Closed gianvi closed 8 years ago
See issue #3. For Java with native modules the .so/.jniLib files built by the JNI extension itself need to be on java.library.path. They can be found in build/natives after running gradle assemble. This Gradle plugin might be helpful: https://github.com/cjstehno/coffeaelectronica/wiki/Going-Native-with-Gradle
Tnx @thatdatabaseguy...now it's correctly working! Btw, parser and expander are awesome and... I'm deal now with the "language" lack. There is an automatic selection, or some specific module/strategy to specify it ? There are some functional API? ...sorry for all these questions but is very difficult to find docs on it ...I'm trying to write an entity matcher in spark, in scala and I use a very noised db...with 70% of italian places and I was looking for the other functionalities and proeperty but is not simple to understand how for example the language can be choosed...
Bravissimo.
For expansion, if you know the language is Italian a priori and don't want to use the automatic language classifier, you can specify to use only the Italian dictionaries as follows:
String address = "V. Benedetta, no. 25 00153 Roma";
String[] languages = {"it"};
ExpanderOptions englishOptions = new ExpanderOptions.Builder().languages(languages).build();
AddressExpander expander = AddressExpander.getInstance();
String[] expansions = expander.expandAddressWithOptions(address, options);
Note that you may want to use the automatic language classification anyway if some of the addresses are in Valle d'Aosta or Trentino-Alto Adige because some of the street names could be in French or German respectively, at least in the data sets I've seen.

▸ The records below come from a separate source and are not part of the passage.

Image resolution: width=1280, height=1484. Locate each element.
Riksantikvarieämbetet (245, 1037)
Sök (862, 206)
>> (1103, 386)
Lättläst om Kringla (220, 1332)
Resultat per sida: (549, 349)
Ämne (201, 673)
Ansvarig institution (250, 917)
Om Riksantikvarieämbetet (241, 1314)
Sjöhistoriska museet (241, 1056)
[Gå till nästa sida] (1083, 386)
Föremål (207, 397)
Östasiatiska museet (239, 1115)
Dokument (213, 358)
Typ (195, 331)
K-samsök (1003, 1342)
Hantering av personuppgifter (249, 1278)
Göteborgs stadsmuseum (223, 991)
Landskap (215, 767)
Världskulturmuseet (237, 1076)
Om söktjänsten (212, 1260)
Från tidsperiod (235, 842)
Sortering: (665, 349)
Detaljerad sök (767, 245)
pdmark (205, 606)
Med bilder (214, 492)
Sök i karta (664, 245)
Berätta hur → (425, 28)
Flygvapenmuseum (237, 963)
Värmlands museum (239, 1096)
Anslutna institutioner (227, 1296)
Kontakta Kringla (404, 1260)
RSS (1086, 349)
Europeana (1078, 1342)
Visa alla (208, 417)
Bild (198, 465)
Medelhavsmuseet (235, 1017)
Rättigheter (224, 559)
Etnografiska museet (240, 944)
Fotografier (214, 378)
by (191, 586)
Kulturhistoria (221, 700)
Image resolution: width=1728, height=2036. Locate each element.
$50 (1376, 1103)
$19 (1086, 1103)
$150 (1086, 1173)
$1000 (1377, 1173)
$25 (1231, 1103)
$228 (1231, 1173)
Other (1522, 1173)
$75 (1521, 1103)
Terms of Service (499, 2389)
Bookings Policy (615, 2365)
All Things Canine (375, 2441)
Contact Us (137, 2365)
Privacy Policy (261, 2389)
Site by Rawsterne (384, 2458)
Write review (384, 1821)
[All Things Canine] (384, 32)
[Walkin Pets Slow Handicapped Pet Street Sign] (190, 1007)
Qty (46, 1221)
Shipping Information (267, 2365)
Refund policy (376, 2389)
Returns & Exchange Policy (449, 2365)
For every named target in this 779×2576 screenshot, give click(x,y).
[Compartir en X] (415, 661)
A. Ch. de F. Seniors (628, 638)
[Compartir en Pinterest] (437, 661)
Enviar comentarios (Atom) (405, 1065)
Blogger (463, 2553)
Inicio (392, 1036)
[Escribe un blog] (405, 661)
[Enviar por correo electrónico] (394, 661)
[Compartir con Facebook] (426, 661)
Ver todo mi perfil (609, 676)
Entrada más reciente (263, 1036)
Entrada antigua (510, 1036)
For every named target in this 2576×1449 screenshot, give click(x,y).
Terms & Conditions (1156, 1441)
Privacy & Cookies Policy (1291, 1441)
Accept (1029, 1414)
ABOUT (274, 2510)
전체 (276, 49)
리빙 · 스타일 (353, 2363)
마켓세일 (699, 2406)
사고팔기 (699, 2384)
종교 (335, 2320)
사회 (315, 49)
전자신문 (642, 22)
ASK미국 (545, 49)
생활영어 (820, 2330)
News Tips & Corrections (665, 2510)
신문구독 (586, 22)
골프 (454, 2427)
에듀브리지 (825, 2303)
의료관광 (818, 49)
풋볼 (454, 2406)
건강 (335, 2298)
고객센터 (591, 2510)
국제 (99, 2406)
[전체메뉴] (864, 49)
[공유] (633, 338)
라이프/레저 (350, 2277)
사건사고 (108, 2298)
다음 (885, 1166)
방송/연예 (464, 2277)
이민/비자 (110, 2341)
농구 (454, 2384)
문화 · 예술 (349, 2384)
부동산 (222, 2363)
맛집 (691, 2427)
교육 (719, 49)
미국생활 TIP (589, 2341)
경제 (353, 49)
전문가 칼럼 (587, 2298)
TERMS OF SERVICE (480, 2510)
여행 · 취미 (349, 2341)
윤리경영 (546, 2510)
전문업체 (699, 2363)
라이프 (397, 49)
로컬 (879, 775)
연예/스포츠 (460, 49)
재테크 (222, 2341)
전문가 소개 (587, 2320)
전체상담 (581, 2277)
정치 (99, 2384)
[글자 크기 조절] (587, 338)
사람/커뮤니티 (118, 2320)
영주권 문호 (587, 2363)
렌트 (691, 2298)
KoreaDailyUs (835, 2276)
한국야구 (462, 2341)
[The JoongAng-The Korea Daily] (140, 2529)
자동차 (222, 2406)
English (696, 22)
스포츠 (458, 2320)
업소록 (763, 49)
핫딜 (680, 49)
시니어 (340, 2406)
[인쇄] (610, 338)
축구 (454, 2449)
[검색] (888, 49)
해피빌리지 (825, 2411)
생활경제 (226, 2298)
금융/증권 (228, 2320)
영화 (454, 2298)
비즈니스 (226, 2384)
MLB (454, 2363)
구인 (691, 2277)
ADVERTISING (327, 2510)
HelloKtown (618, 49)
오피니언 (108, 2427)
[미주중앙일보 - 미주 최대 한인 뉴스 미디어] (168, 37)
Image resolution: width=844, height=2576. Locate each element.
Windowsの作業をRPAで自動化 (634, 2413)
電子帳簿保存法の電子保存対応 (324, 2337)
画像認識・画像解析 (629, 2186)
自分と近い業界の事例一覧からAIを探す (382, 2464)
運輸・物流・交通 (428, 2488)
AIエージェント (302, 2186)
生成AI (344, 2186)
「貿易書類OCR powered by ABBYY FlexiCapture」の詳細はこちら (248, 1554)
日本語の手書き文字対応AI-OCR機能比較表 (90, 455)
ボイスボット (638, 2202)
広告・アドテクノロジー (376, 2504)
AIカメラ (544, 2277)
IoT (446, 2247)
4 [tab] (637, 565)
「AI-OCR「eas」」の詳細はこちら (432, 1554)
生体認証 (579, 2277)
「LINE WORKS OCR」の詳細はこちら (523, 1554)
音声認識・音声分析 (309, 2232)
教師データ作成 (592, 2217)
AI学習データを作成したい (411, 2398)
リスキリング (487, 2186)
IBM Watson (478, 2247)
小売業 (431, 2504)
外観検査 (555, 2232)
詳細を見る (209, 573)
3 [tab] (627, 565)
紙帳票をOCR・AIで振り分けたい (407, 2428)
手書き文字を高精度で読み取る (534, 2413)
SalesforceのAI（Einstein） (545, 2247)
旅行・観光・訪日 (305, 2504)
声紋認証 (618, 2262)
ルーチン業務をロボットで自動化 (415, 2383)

For parsing, I'd need to look at the specific mistakes it's making. The current version of libpostal is trained on ~2.7M addresses in Italy. There's a new parser being developed that's trained on > 3M Italian addresses as well as simple place queries which help with parsing most of the tiny "località" that one might see in more rural addresses. The new parser also randomly appends sub-building information to the addresses so it can parse phrases like "pº 2" or "sala 123" as well as "casella postale" addresses. You may be interested in checking that out when it's released into master. The parser will probably never achieve 100% accuracy, but the next release is a major improvement nonetheless.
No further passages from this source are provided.